* **PROMPT 1**
Translate this sentence from the passage on shareholder meetings into Spanish: "Most of these companies have already called the GMS or are in the process of calling the GMS."
* **PROMPT 2**
According to the passage on shareholder meetings, why have virtual meetings rarely been used in practice by listed companies?
* **PROMPT 3**
Continue the passage on shareholder meetings from where it stops.

*** Opening SOURCE PASSAGE ***

March and April are the months during which companies generally hold their annual general meeting of shareholders (GMS) having on the agenda the approval of the financial statements, of the budget and of the business plan. The annual GMS is particularly important as it gives the opportunity for shareholders to meet and discuss directly with the management and the other shareholders on the past and future activity of the company.

The calling and holding of GMS is strictly regulated for joint stock companies, in particular for companies listed on the stock exchange (either on the main market or on the AeRO market). Most of these companies have already called the GMS or are in the process of calling the GMS.

However, due to the ongoing outbreak of coronavirus, companies should reconsider their arrangements for the GMS as they must comply with public health measures, including the ban on large gatherings, travel restrictions, unavailability of venues as well as with potential practical disruptions, such as communication disorders. In this context, companies will need to avoid personal interaction as much as possible and ensure that relevant alternatives are in place to ensure proper calling and holding of GMS.

While companies which are not listed may take decisions of GMS by correspondence only (if specifically permitted in the articles of incorporation), listed companies have several challenges to face as they cannot take decisions by correspondence only.

Listed companies may use remote means of communications in holding the GMS, but virtual meetings (audio only or audio-video) have been rarely used in practice due to costs and technical complexities (normally, a 3rd party platform provider is required to ensure the technical capability and adequate cybersecurity and protection of information in the context of simultaneous participation of a large number of shareholders).Based on the current legislation, in view of addressing public health concerns, comply with the measures imposed by the authorities, but, in the same time, observe the rights of the shareholders, companies may consider the following principles and guidelines when organizing the GMS:

  • Organize the physical GMS in a place and in accordance with the restrictions and instructions from the public authorities (preferably, at company’s headquarters);
  • Prepare, communicate and apply a clear procedure for participation and voting in the GMS, with detailed rules of conduct;
  • Strongly encourage shareholders to vote by correspondence or to appoint a common proxy (e.g., a broker) to attend and vote on their behalf

Note: Major companies have already encouraged shareholders to vote by correspondence, in light of the COVID-19 context

  • Welcome shareholders to submit questions in advance
  • Organize, if possible, hybrid meetings (physical and by electronic means)

*** Closing SOURCE PASSAGE ***
*** Opening INFORMATION PROVIDED ***

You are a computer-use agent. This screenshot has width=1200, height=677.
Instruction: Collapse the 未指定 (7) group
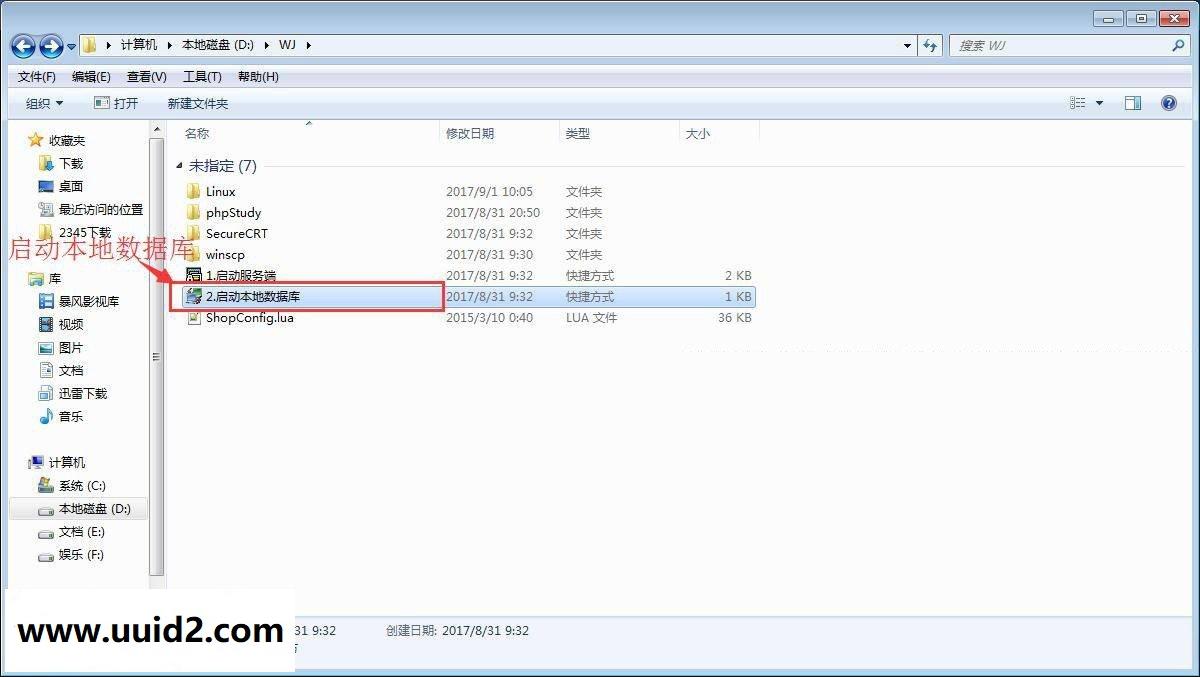point(180,165)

*** Closing INFORMATION PROVIDED ***

* **EXERCISE RESULT 1**
La mayoría de estas sociedades ya han convocado la junta general de accionistas o están en proceso de convocarla.

* **EXERCISE RESULT 2**
Because of costs and technical complexities.

* **EXERCISE RESULT 3**
  • In the physical meeting, observe the measures imposed by the authorities to minimize the spread of COVID-19, such as number of participants and space distance between participants (e.g. organizing two rooms which can be linked through communication channels), limitation of the time allocated to the meeting; voting by raise of hands could be used instead of voting cards
  • If possible, broadcast the physical meeting so that the shareholders be able to see and hear the discussions from distance
  • Respond to all questions from the shareholders, before or during the meeting (and, if not possible due to a high volume of questions), as soon as possible after the meeting
  • Keep shareholders informed on any developments in the organization of the GMS

Potential temporary legal measures regarding organization and holding of GMS

In consideration of the risk of spread of COVID-19, there are proposals and discussions in the business community with respect to approval by the Romanian Government of certain temporary measures regarding the organization and holding of general meetings of shareholders of joint stock companies (including listed companies).

In brief, the measures, if they will be approved, are aimed to:

  • allow the GMS to take place by remote means exclusively (by correspondence and/or by electronic means), based on the decision of the directors
  • lift the requirement to publish the call notice with the Official Gazette and in a newspaper
  • entitle directors to amend the call notice after the convocation, in exceptional situations triggered by COVID-19, for example to change the date or the arrangements of the GMS or to revoke the GMS;
  • amend the manner in which supporting documents and information for the GMS (voting ballot, template power of attorney, draft GMS resolution, informative materials) are made available to the shareholders

Note: We will continue to monitor the status and will revert with updates in this respect.